WORK TO COMPLETE: Transcribe the entries below word for word, beginning at the line with "TV Lastavica (417, 1943)" and stopping after the line with "Terms (540, 2488)"; drop all pictures.

═══ INPUT MATERIAL ═══

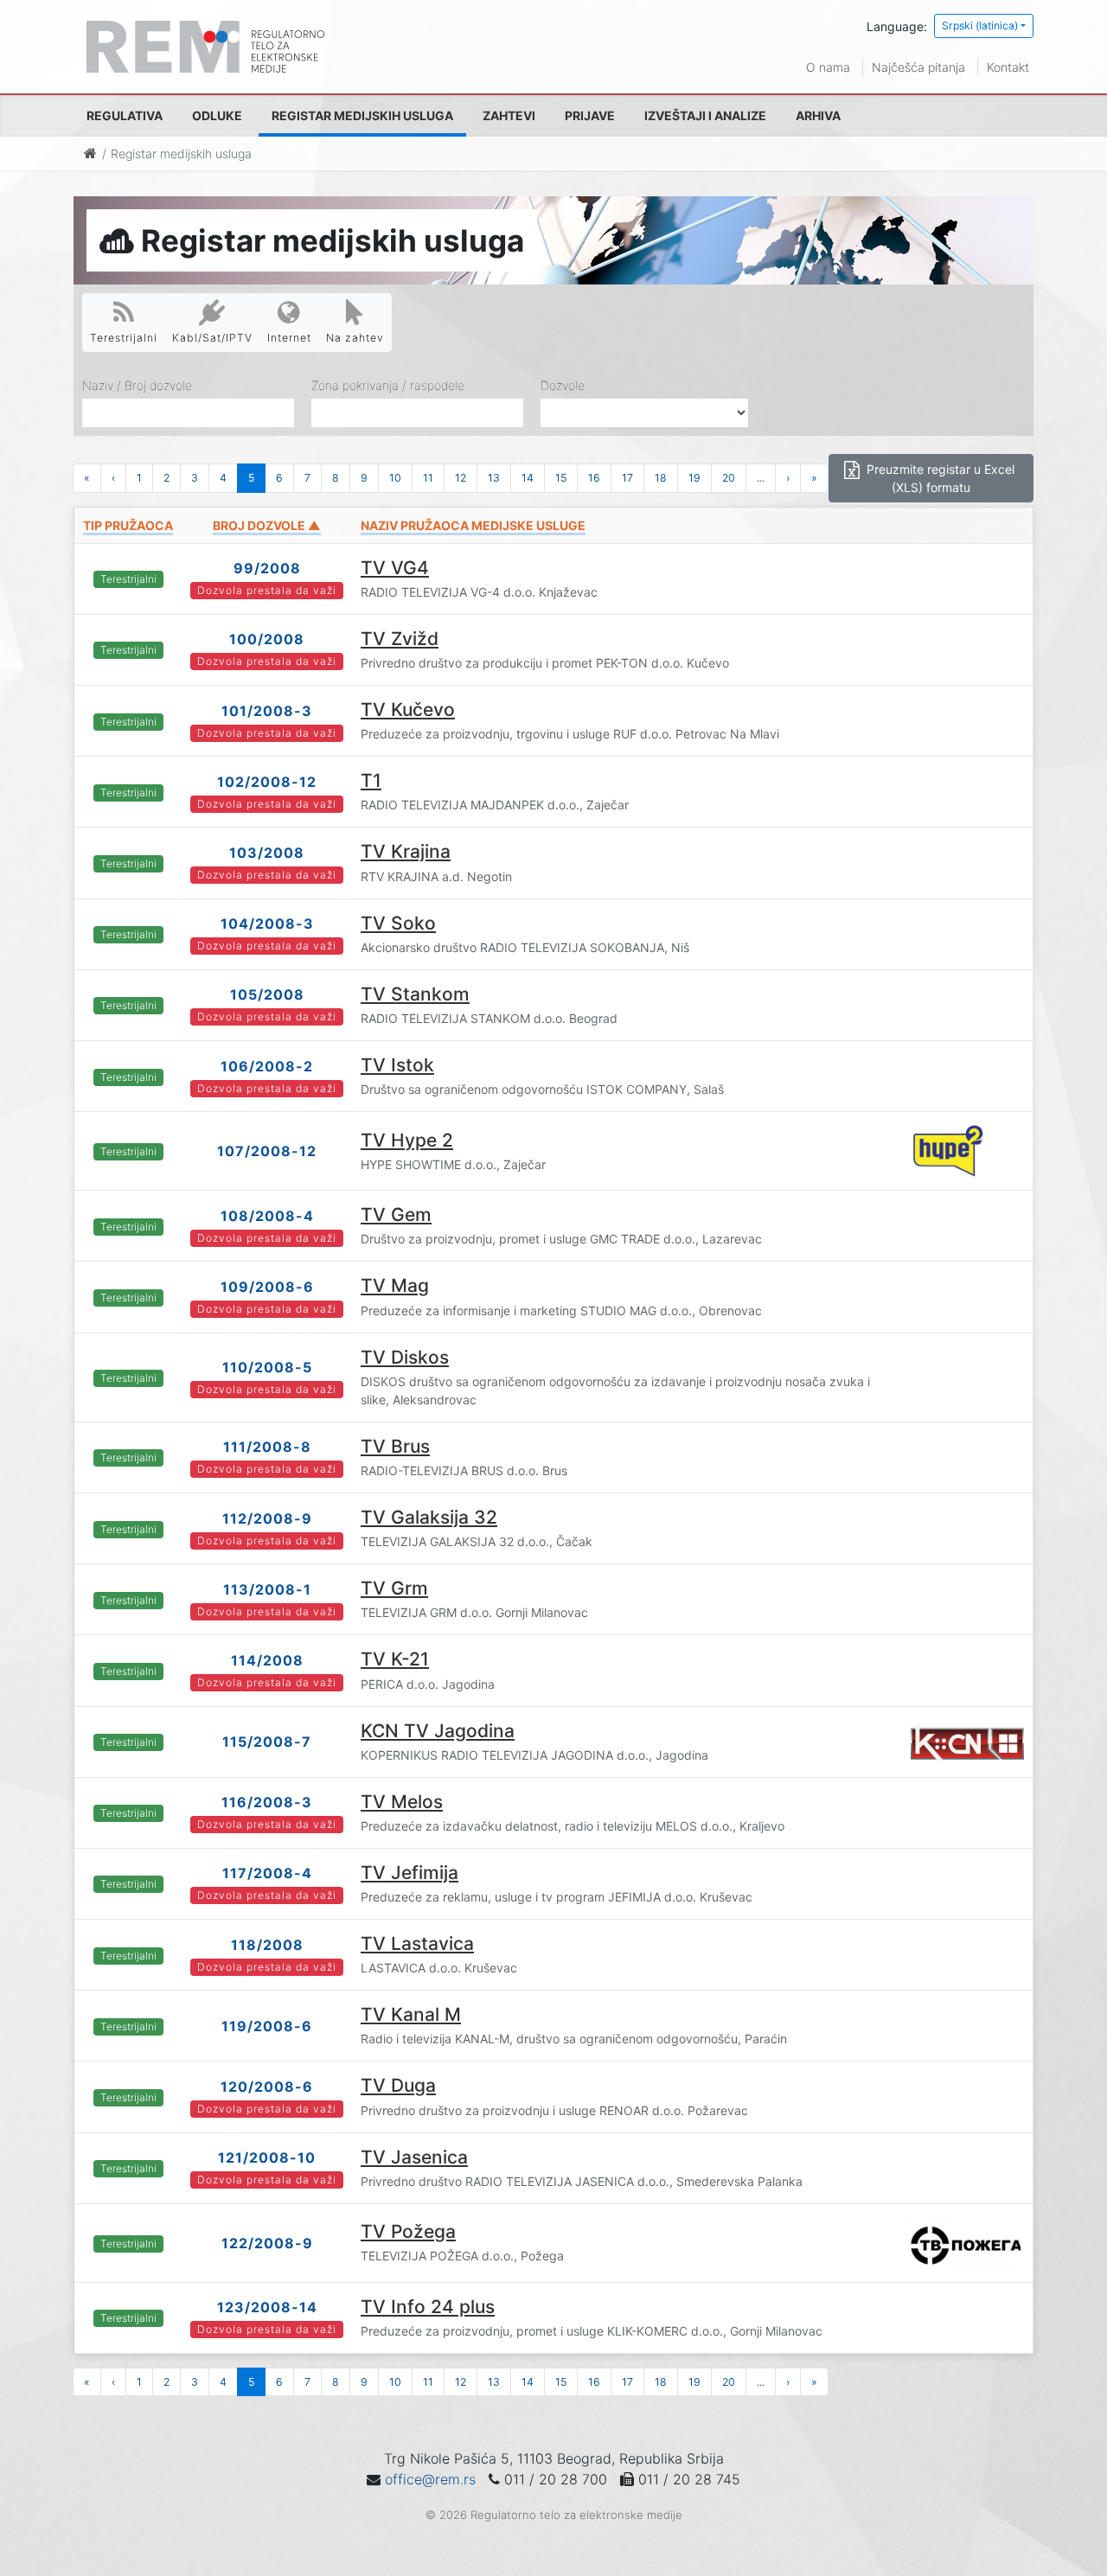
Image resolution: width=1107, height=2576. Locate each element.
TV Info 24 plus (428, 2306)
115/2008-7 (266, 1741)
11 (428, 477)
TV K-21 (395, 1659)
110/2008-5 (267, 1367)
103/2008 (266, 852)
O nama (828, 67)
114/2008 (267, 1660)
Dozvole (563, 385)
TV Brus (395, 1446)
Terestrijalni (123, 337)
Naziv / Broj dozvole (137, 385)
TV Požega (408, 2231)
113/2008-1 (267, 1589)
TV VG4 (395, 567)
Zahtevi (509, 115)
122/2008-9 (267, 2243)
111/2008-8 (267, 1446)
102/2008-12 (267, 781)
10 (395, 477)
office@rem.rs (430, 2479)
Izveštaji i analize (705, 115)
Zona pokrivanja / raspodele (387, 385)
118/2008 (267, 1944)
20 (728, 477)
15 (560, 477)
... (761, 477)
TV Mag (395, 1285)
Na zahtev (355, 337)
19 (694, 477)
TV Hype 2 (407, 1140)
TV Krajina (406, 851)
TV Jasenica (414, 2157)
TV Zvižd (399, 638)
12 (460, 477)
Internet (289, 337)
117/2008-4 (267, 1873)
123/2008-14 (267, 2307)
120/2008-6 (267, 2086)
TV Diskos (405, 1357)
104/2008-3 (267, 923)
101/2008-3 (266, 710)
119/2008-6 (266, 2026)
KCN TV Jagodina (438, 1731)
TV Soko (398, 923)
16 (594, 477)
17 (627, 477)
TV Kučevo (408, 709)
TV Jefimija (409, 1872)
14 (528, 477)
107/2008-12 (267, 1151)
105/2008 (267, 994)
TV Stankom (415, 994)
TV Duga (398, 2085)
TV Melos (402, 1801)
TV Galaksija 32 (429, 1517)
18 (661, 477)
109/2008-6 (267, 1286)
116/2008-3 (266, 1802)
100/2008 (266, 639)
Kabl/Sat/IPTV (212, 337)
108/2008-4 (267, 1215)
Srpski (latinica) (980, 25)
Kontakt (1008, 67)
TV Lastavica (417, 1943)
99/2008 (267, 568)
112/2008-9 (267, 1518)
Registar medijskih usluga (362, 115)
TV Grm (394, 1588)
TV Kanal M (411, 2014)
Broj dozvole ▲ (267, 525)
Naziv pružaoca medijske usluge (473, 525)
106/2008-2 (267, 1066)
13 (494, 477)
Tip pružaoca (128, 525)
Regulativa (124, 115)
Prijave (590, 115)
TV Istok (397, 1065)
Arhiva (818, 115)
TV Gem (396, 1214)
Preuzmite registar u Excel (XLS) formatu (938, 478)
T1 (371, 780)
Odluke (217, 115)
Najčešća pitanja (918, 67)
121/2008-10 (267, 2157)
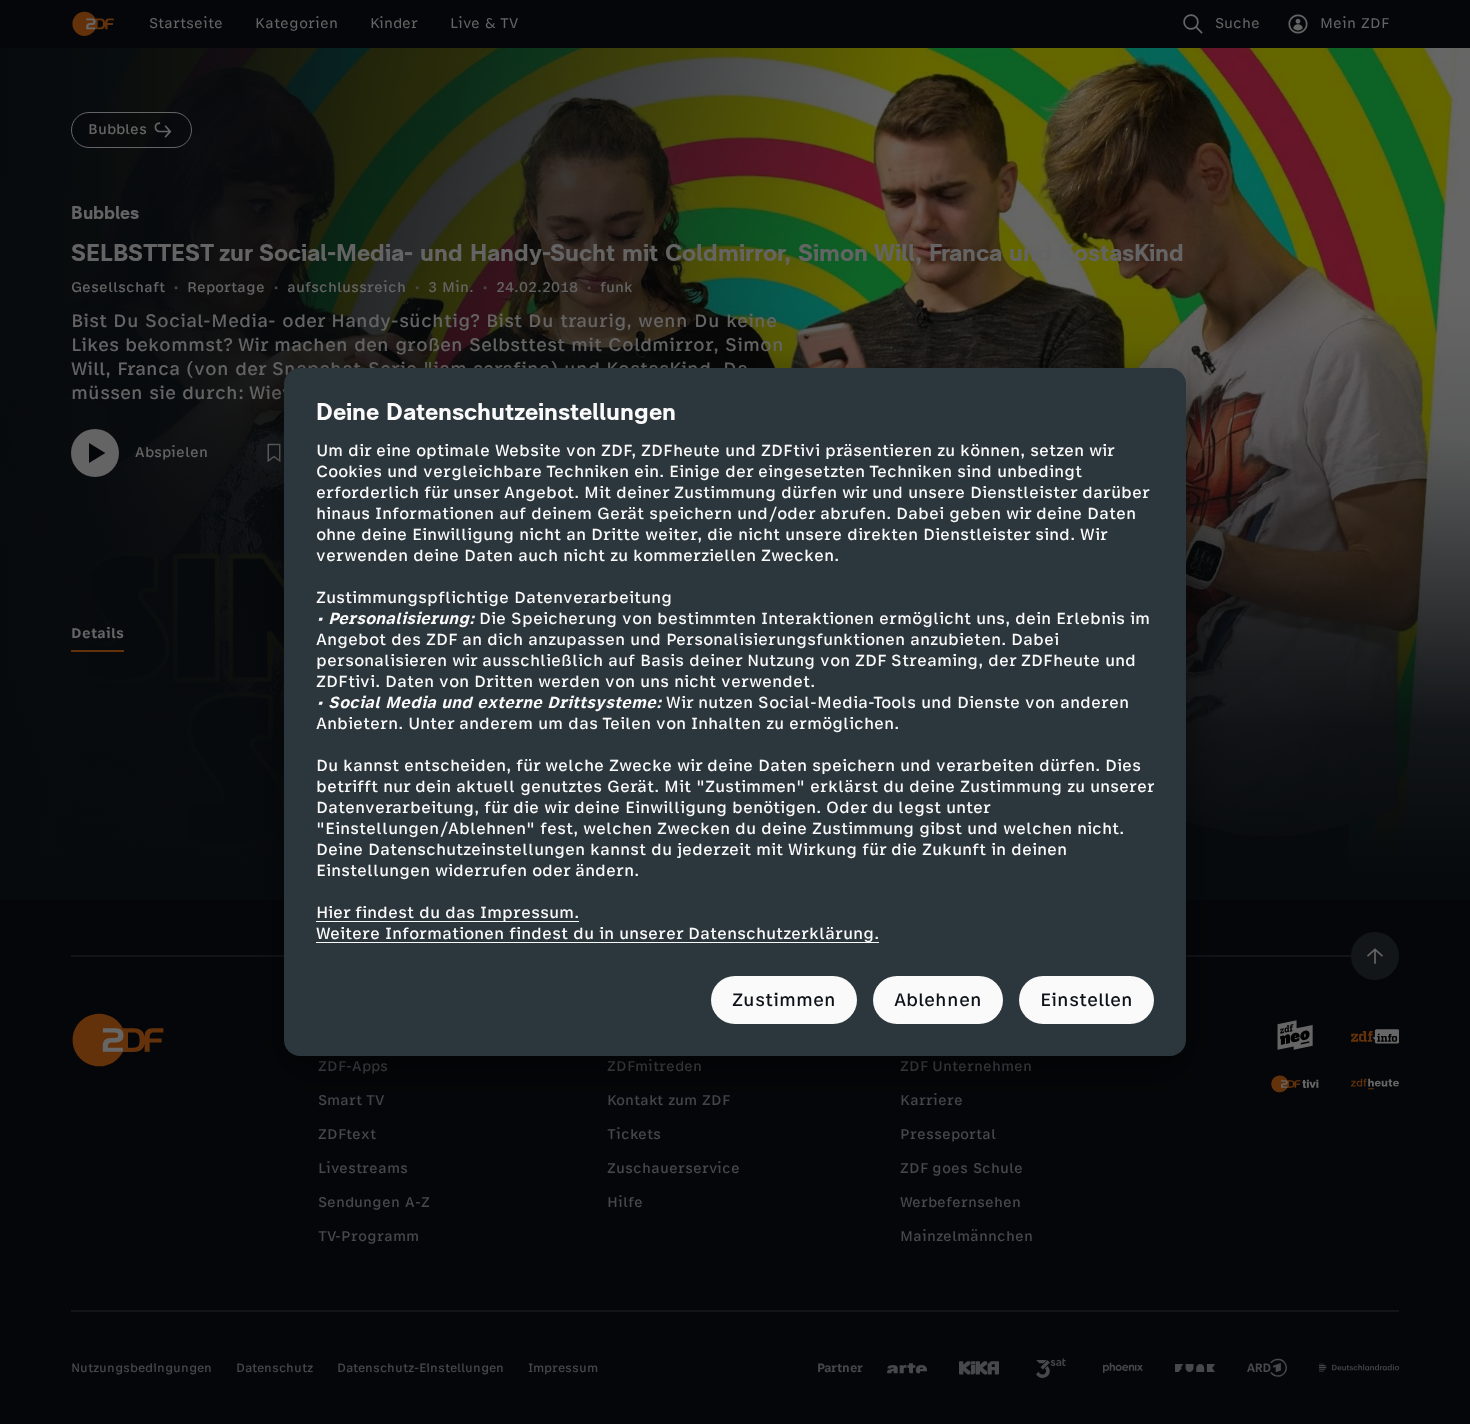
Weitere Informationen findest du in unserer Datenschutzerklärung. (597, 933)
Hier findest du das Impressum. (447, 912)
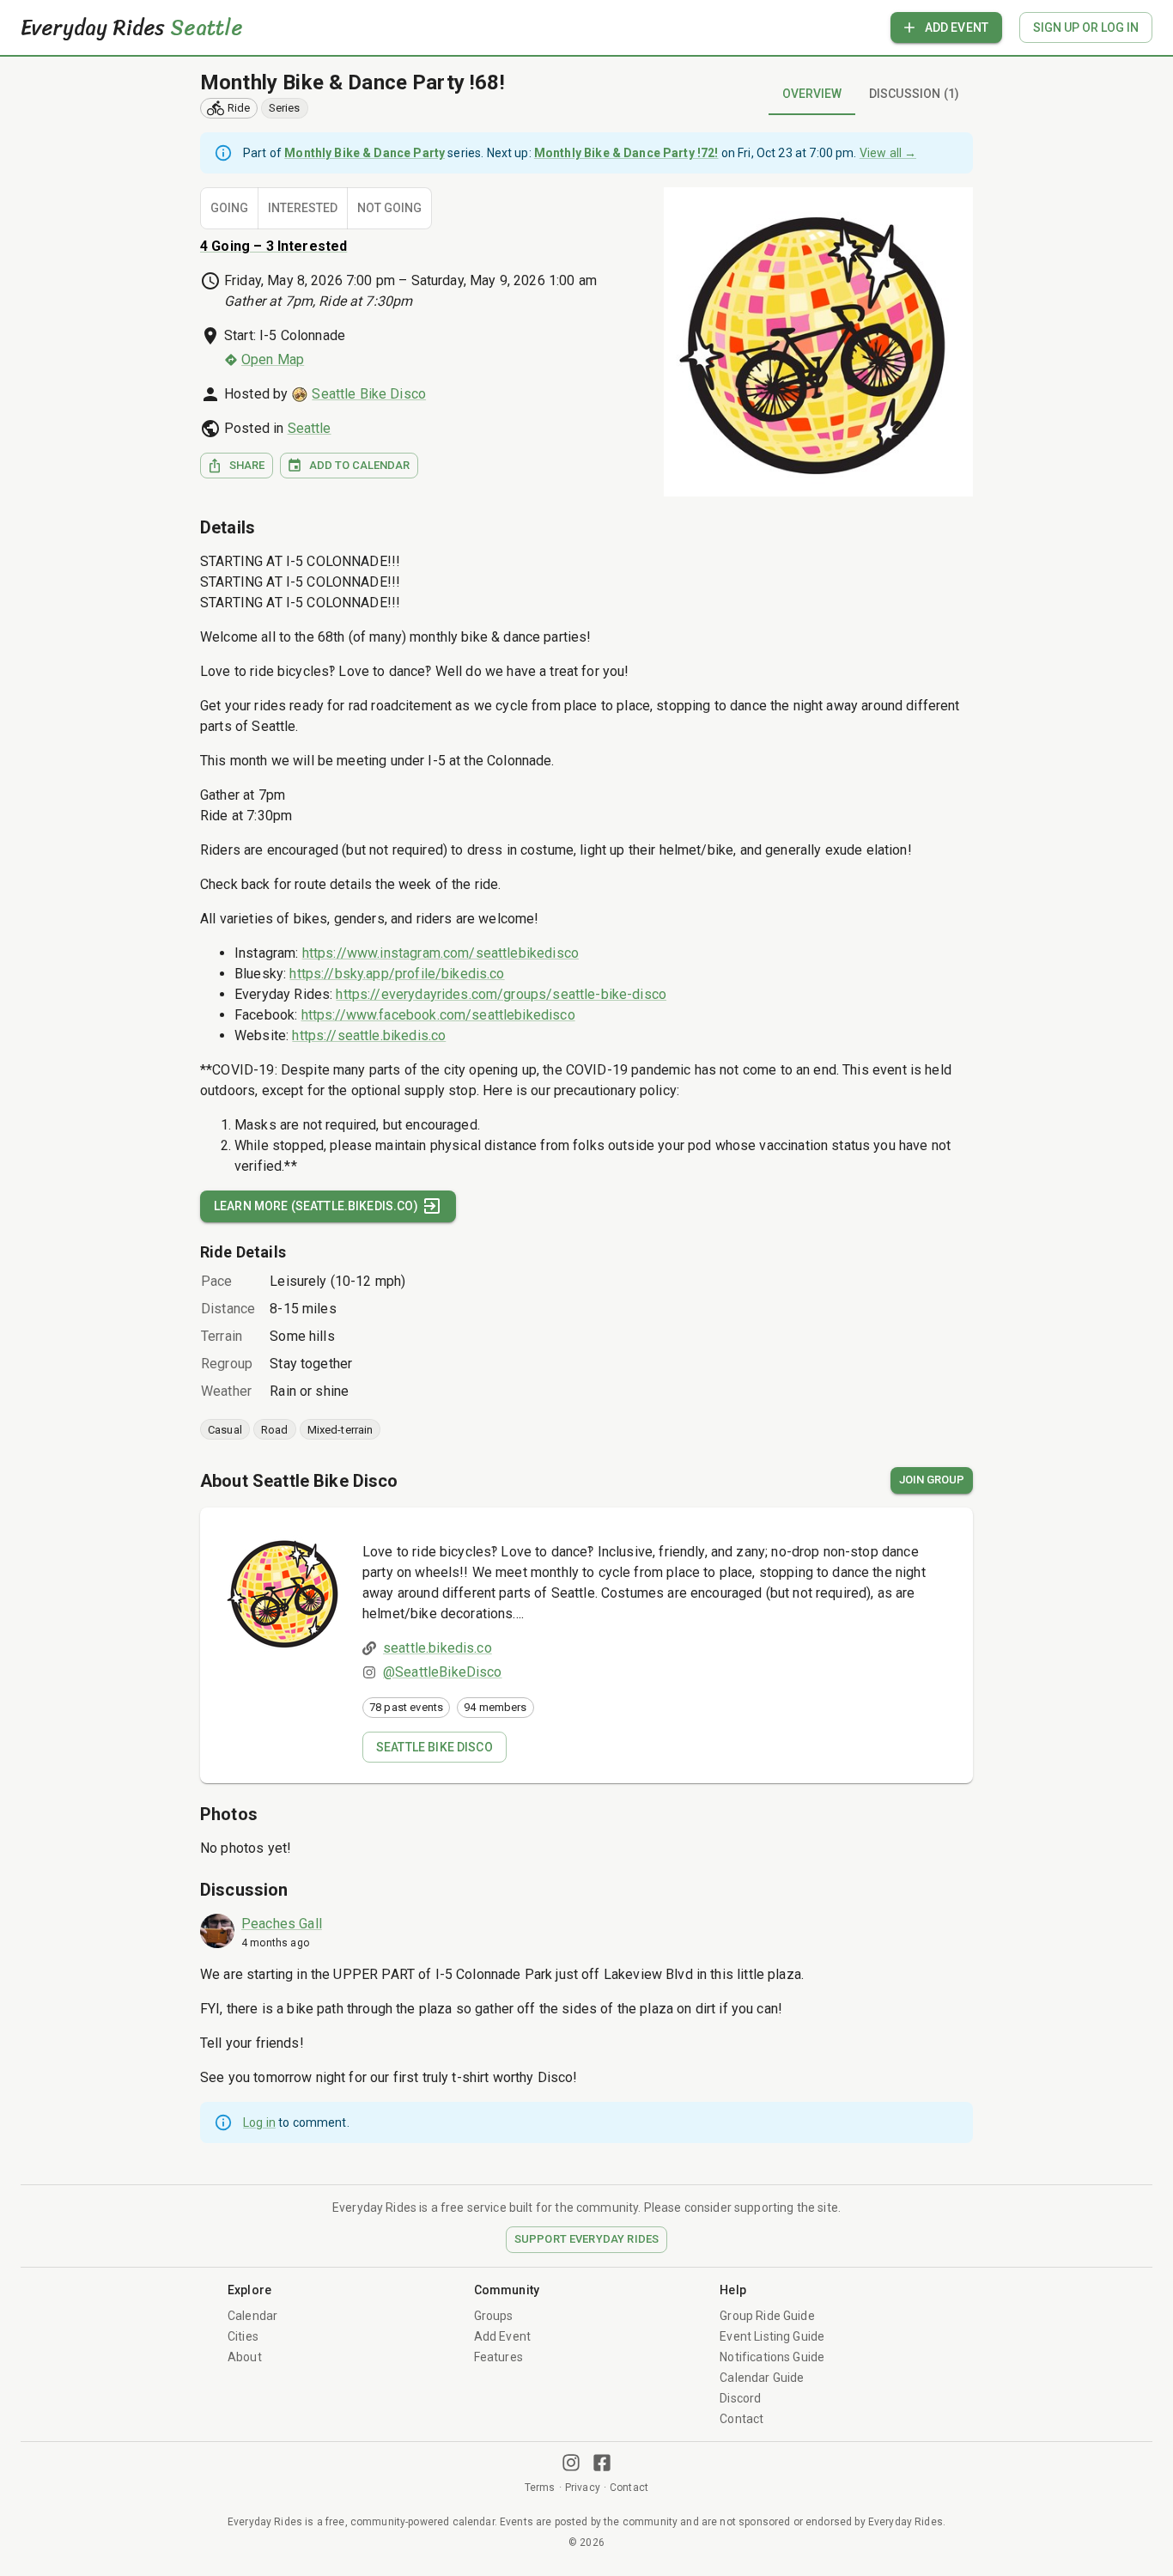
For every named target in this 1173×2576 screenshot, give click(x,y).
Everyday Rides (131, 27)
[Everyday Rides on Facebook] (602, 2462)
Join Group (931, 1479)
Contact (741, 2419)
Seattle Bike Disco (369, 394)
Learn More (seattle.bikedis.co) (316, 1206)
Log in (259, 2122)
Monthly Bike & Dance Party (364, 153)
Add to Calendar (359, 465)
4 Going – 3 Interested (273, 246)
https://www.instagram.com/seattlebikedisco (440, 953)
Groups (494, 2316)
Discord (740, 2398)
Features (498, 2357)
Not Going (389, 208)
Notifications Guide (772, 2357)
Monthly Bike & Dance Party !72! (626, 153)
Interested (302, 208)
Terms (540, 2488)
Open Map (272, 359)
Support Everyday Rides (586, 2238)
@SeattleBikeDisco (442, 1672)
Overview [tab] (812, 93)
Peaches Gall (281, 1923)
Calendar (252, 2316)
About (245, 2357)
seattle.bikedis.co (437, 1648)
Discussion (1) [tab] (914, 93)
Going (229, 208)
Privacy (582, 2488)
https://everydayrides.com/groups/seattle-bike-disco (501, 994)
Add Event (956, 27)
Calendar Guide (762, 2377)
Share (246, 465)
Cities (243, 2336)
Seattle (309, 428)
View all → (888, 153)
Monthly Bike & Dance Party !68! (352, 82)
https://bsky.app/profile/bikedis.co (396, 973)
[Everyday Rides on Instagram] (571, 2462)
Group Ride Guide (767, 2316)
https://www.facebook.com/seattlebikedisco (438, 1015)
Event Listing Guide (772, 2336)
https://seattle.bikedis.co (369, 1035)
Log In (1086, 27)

═══

TASK RESULT:
TV Lastavica (417, 1943)
99/2008 (267, 568)
112/2008-9 (267, 1518)
Registar medijskih usluga (362, 115)
TV Grm (394, 1588)
TV Kanal M (411, 2014)
Broj dozvole ▲ (267, 525)
Naziv pružaoca medijske usluge (473, 525)
106/2008-2 (267, 1066)
13 (494, 477)
Tip pružaoca (128, 525)
Regulativa (124, 115)
Prijave (590, 115)
TV Istok (397, 1065)
Arhiva (818, 115)
TV Gem (396, 1214)
Preuzmite registar u Excel (XLS) formatu (938, 478)
T1 (371, 780)
Odluke (217, 115)
Najčešća pitanja (918, 67)
121/2008-10 (267, 2157)
Weitere Informationen findest du in unserer Datenschutzerklärung. (597, 933)
Hier findest du das Impressum. (447, 912)
For every named target in this 1173×2576 screenshot, give click(x,y).
Everyday Rides (131, 27)
[Everyday Rides on Facebook] (602, 2462)
Join Group (931, 1479)
Contact (741, 2419)
Seattle Bike Disco (369, 394)
Learn More (seattle.bikedis.co) (316, 1206)
Log in (259, 2122)
Monthly Bike & Dance Party (364, 153)
Add to Calendar (359, 465)
4 Going – 3 Interested (273, 246)
https://www.instagram.com/seattlebikedisco (440, 953)
Groups (494, 2316)
Discord (740, 2398)
Features (498, 2357)
Not Going (389, 208)
Notifications Guide (772, 2357)
Monthly Bike & Dance Party !72! (626, 153)
Interested (302, 208)
Terms (540, 2488)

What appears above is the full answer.